Today’s Devotional
Someone is putting on a coat right now, arms through sleeves, pulling it close, and the motion is so ordinary they have already forgotten doing it by the time they reach the door. Paul uses that exact kind of motion when he writes to the Colossians. He tells them to clothe themselves with compassion, kindness, humility, gentleness, and patience. The verb is deliberate: you reach for these qualities the way you reach for something hanging in a closet. They are not already on you when you wake up.
That distinction matters more than it seems, especially for forgiveness. Most of us wait to feel forgiving before we forgive, the same way we might wait to feel brave before we act. Paul reverses the order. Put it on first. The feeling may follow, or it may not, but the wearing is what he asks for. Forgiveness here is a garment, chosen and pulled close, not a mood that arrives on its own schedule.

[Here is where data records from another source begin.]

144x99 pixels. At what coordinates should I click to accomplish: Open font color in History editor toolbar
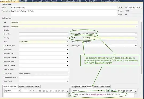coord(112,91)
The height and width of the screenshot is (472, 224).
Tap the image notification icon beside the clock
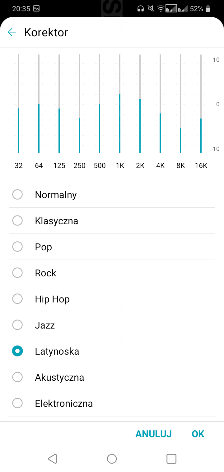pyautogui.click(x=36, y=9)
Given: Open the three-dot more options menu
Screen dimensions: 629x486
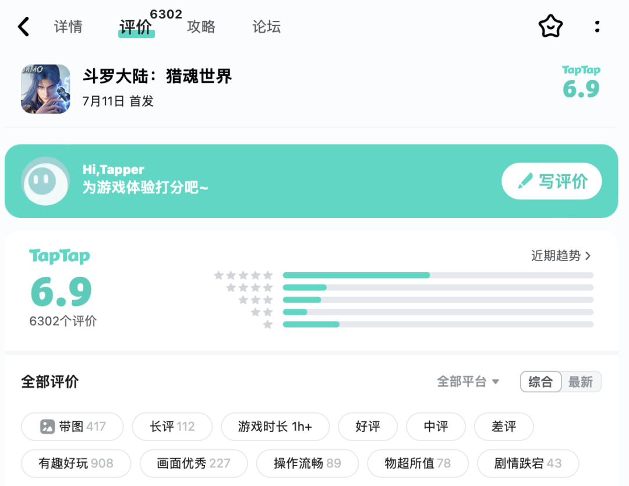Looking at the screenshot, I should click(x=597, y=27).
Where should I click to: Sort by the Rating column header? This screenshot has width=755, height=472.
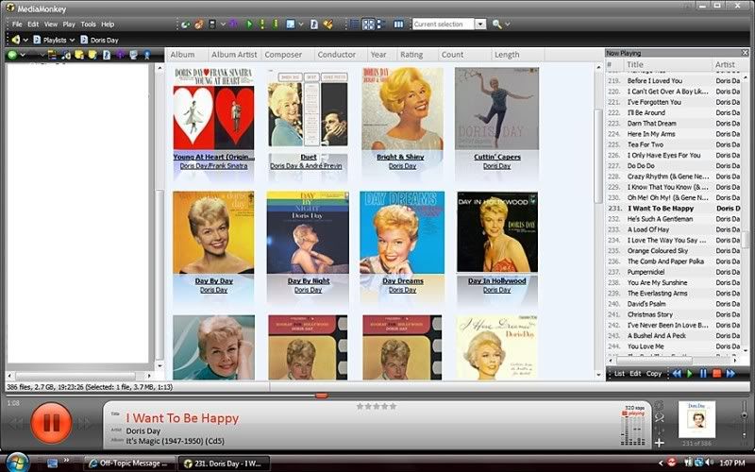click(x=411, y=55)
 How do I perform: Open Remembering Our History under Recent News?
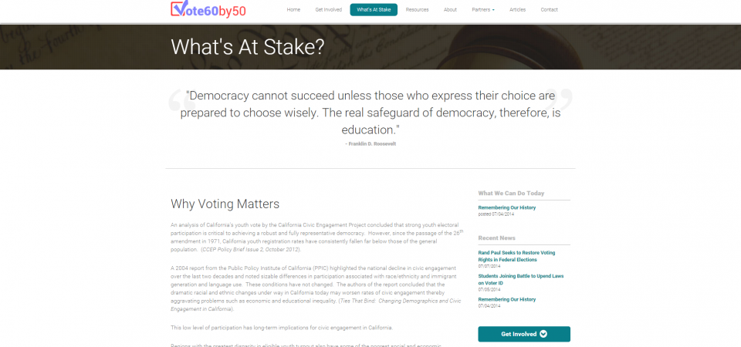[x=506, y=299]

And notice who he says is doing the wearing: God’s chosen people, holy and dearly loved. The identity comes before the instruction. You do not clothe yourself in forgiveness to earn your place. You clothe yourself in forgiveness because of the place you already hold. The choosing happened first, on God’s side of the room, long before you opened the closet.
Time to reflect
These questions ask something specific. Sit with each one before answering:
- Who is the person you have been waiting to feel ready to forgive, and how long have you been waiting?
- When you imagine forgiving them, where in your body does the resistance show up?
- Have you been treating forgiveness as something you need to feel before you can do, or something you can do before you feel it?
- What would it look like today to put on forgiveness like a coat you chose from the closet, even if it still feels unfamiliar on your shoulders?
Prayer Of The Day
Lord, you call us chosen and dearly loved, and some mornings that is harder to believe than others. We hold grudges that have grown so familiar they feel like part of us, and releasing them feels like losing something we have carried for years. Teach us the motion Paul described: the reaching, the putting on, the choosing before the feeling catches up. We confess that our forgiveness is slow and incomplete. We confess that we have waited for an emotion that has not come. Help us to wear compassion and patience the way you asked, not because we feel ready, but because you dressed us in your forgiveness first. In Jesus’ name, we pray. Amen.
Strengthening Faith
Forgiving starts with motion, even small motion. Here is where that begins today:
- Name one person you have been holding a grievance against. Say their name out loud, quietly, and then say: “I am choosing to forgive you today.”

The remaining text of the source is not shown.